O primeiro-ministro, António Costa, disse nesta segunda-feira, na Porta do Mezio, no Parque Peneda-Gerês, que a reforma florestal tem de avançar enquanto "estiver bem viva na memória a tragédia" que o país tem vivido com os incêndios.

"É esta a altura, porque é preciso que as pessoas tenham bem viva na sua memória a tragédia que temos vindo a viver", afirmou António Costa perante os autarcas dos concelhos do distrito de Viana do Castelo mais afetados pelos fogos nos últimos dias.

Para António Costa, que falava no concelho de Arcos de Valdevez, é essencial esta capacidade rápida de resposta: "Se deixarmos passar mais tempo, as condições políticas para a reforma que é necessário fazer vão-se perdendo".

Defendeu que "é necessário" fazer o cadastro florestal do país como forma de fazer uma "gestão integrada da floresta".

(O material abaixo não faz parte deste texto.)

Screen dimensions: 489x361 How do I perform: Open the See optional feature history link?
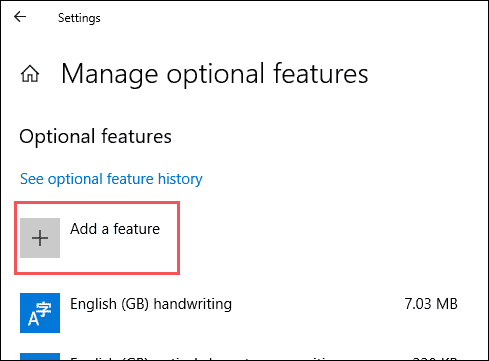[x=111, y=179]
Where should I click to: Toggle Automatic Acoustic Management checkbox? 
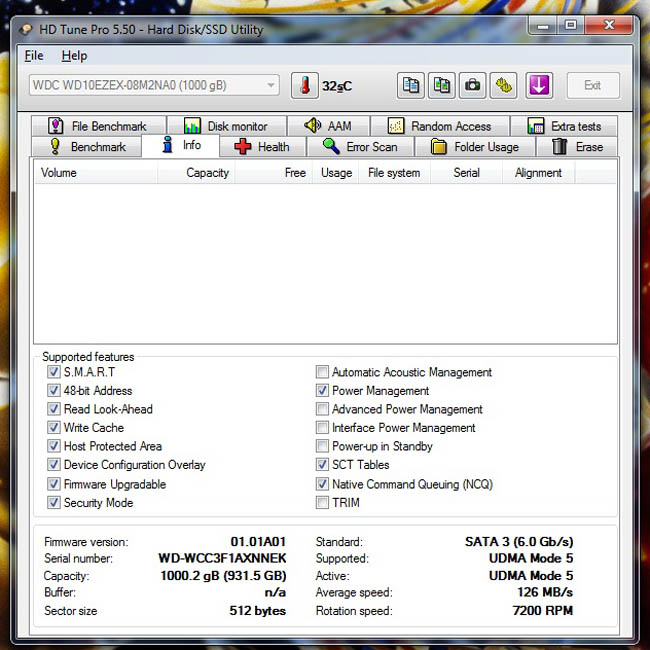(322, 372)
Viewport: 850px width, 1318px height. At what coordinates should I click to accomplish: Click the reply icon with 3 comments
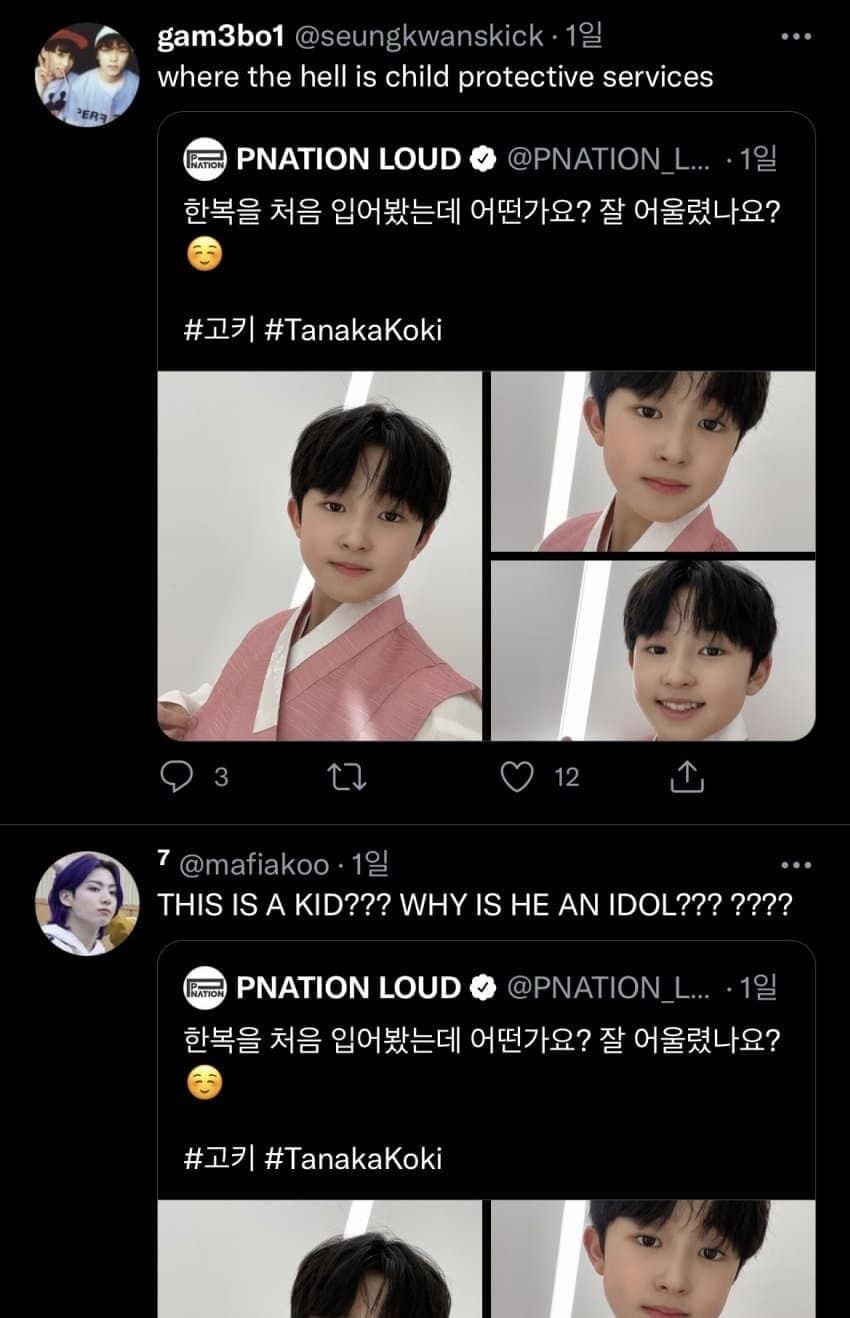click(x=177, y=777)
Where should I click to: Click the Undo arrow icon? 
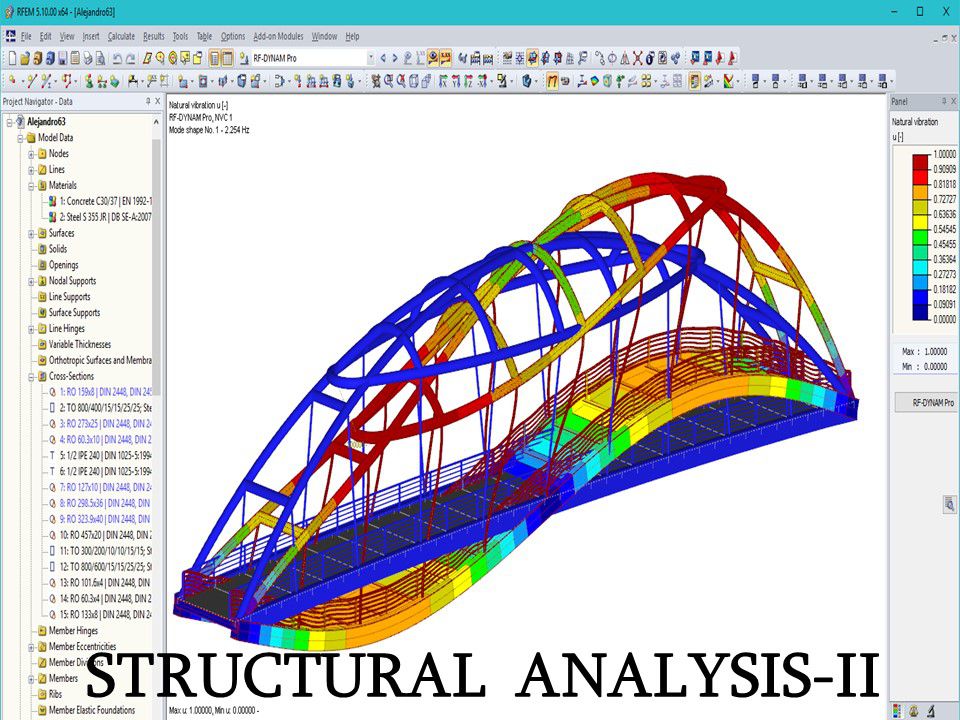117,59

"Não é mais possível continuar a dizer que o cadastro é impossível de fazer a norte do Tejo. Eu sei que há muita gente que tem medo das Marias da Fonte. Eu diria, na fase em que estamos, que venham as Marias da Fonte, pode ser que nos ajudem também a combater os incêndios", frisou.

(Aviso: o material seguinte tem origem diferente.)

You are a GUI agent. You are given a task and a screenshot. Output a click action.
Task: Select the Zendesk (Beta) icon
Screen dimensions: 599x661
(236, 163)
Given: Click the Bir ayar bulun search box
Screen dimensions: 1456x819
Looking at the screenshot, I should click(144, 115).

O primeiro-ministro adiantou ainda que é necessário contrariar "o mito" sobre os gastos no combate aos incêndios e o "pouco dinheiro" investido na prevenção.

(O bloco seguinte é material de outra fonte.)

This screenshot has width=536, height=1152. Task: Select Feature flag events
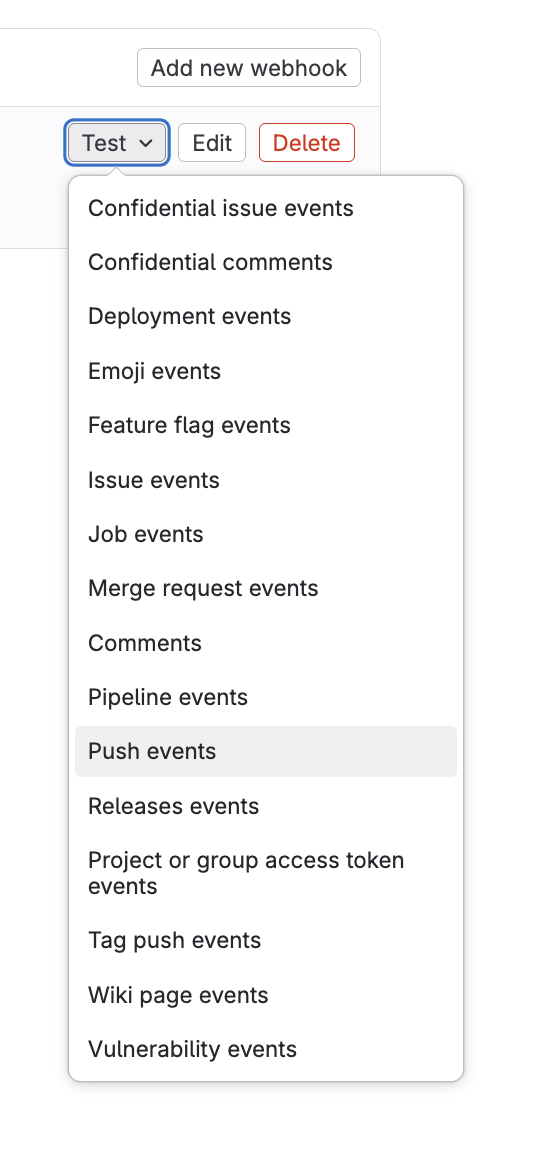point(266,425)
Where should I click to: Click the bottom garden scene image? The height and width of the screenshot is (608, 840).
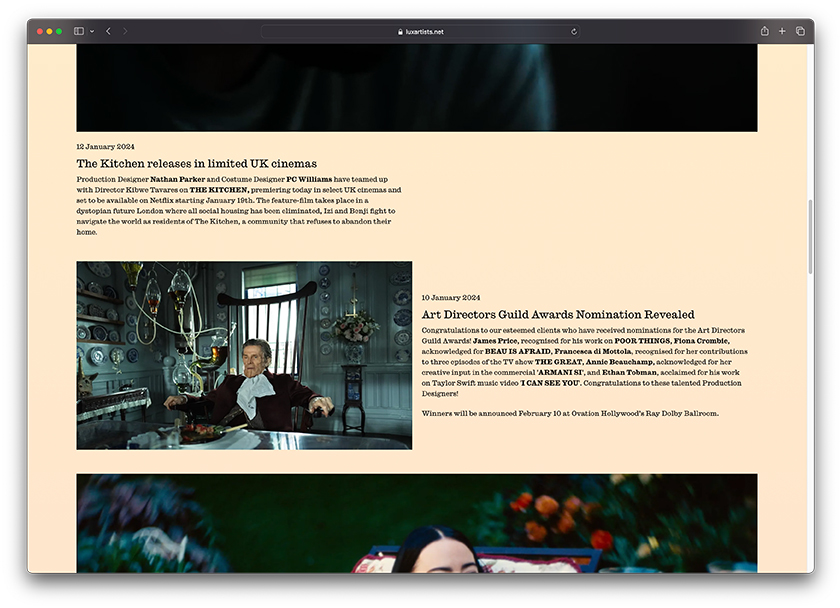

"É verdade. Gasta-se pouco dinheiro na prevenção, mas há implícita uma ideia que não é verdadeira, a ideia de que é o combate que tira o dinheiro à prevenção. Não é verdade", disse, explicando que "é a falta na prevenção que faz gastar tanto dinheiro no combate [às chamas]".

António Costa esclareceu que a falta de investimento na prevenção "é fruto de opções erradas que no passado foram tomadas, em matéria de política agrícola e de conservação da natureza".

"O dinheiro que é gasto no combate é dinheiro subtraído a outros investimentos essenciais à segurança interna", rematou.